[Source data]

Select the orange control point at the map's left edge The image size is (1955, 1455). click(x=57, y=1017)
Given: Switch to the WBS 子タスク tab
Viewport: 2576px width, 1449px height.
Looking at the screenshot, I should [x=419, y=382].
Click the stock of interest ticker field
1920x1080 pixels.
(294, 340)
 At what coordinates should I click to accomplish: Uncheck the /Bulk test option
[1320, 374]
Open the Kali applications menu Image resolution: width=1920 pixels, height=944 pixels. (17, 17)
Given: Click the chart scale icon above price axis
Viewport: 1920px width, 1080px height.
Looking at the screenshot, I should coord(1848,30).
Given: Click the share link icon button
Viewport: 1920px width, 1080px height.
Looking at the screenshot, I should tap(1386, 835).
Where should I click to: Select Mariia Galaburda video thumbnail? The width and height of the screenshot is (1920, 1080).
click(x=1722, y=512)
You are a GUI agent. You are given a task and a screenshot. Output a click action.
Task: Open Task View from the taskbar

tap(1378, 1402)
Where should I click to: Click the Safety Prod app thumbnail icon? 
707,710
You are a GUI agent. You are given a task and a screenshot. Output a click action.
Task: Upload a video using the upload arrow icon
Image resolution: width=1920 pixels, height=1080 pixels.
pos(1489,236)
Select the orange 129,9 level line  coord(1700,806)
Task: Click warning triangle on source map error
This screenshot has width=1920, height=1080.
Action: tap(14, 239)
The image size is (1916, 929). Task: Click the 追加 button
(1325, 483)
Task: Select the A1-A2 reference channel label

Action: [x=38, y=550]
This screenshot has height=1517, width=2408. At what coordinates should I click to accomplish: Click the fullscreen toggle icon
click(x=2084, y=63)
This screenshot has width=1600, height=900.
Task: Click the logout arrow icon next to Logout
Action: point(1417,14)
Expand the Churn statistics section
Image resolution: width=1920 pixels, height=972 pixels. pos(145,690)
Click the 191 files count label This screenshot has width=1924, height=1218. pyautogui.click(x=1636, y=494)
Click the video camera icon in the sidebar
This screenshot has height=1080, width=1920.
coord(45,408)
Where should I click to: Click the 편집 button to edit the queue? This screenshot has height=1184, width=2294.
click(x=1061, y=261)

[/Source data]

▸ **Work request**: Examine the listing and say how many of its lines contain the string "orange". Give the number alone.

▸ **Response box**: 2